== EXTRAIT ==
*-*-*
A l’ONU, les grands pollueurs échouent à prendre des engagements pour le climat

Par Audrey Garric, New York, envoyée spéciale

Seules soixante-six nations, essentiellement des pays en développement pesant pour 6,8 % des émissions, se sont engagées, lundi à New York, à accroître leurs efforts d’ici à 2020.

Une fois de plus, elle les a regardés dans les yeux et, sans ciller, leur a reproché leur inconséquence. La jeune suédoise Greta Thunberg, invitée à parler à l’ouverture du sommet exceptionnel des Nations unies (ONU) sur le climat, lundi 23 septembre, a accusé avec fureur les Etats de ne pas agir dans la lutte contre le dérèglement climatique. « Comment osez-vous ? Continuer de nous dire que vous faites assez, alors que les politiques nécessaires ne sont toujours pas réalisées. Vous avez volé mes rêves et mon enfance avec vos paroles creuses », s’est emportée la militante de 16 ans à la longue natte, devenue une égérie pour des millions de jeunes. « Le monde est en train de se réveiller et le changement arrive que cela vous plaise ou pas », les a-t-elle prévenus, trois jours après une mobilisation historique de quatre millions de citoyens.
*-*-*
== DONNÉES ENREGISTRÉES ==
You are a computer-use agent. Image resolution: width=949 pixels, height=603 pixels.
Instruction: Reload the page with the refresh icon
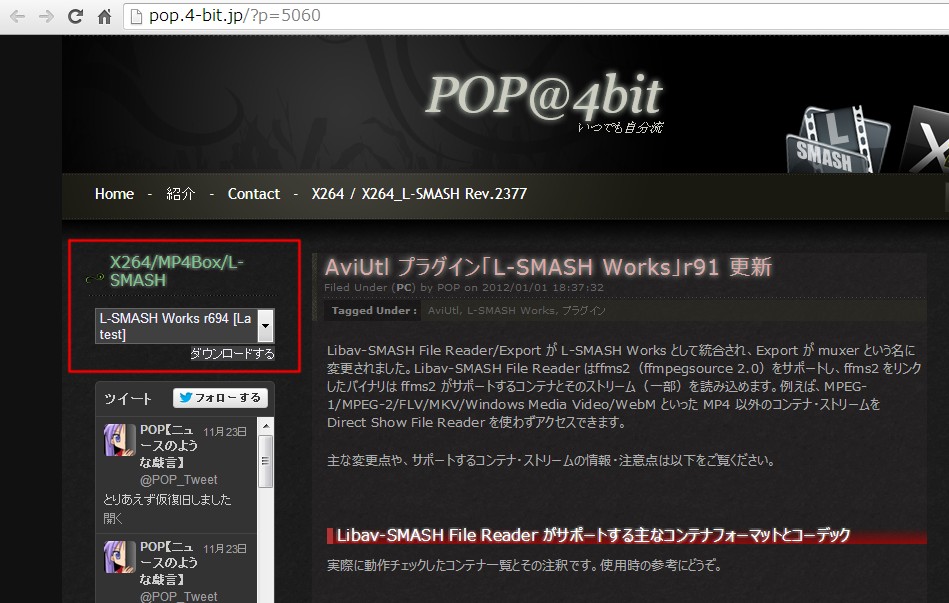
*-*-*
== OBJECTIF FIXÉ 1 ==
Résumez en deux phrases l'extrait sur le sommet de l'ONU consacré au climat.
== OBJECTIF FIXÉ 2 ==
Reprenez l'extrait sur le sommet de l'ONU consacré au climat à la suite de sa dernière phrase.
Le matériel fourni ne joue ici aucun rôle.

== RÉPONSE ATTENDUE 1 ==
Lundi 23 septembre à New York, seules soixante-six nations, essentiellement des pays en développement pesant pour 6,8 % des émissions, se sont engagées à accroître leurs efforts pour le climat d'ici à 2020. À l'ouverture du sommet, la militante suédoise Greta Thunberg, 16 ans, a accusé avec fureur les États de ne pas agir contre le dérèglement climatique et les a prévenus que le changement arrive.

== RÉPONSE ATTENDUE 2 ==
Lors d’une journée marathon où ils ont multiplié véritables avancées et effets d’annonces, une centaine de dirigeants, de chefs d’entreprises ou de représentants de la société civile se sont employés à lui donner tort. Ils ont voulu prouver qu’ils étaient non seulement bel et bien engagés dans la bataille climatique, mais qu’ils étaient en train d’accélérer leurs efforts. Pourtant, le bilan du sommet reste très mitigé, bien en deçà des attentes de citoyens de plus en plus inquiets de la multiplication des ouragans, des canicules ou des sécheresses.

« Le coût le plus élevé est celui de l’inaction »

Ce rassemblement n’a pas, non plus, rempli les demandes de l’hôte de la cérémonie, le secrétaire général de l’ONU, qui avait appelé les Etats à venir avec des « plans concrets et réalistes et non pas des discours » pour réduire drastiquement leurs rejets carbonés et sortir du charbon. « Est-ce que cela a du sens de donner des milliers de milliards aux industries fossiles et à la construction de nouvelles centrales à charbon ? », a interrogé Antonio Guterres en ouvrant le sommet, répétant que « le coût le plus élevé est celui de l’inaction ».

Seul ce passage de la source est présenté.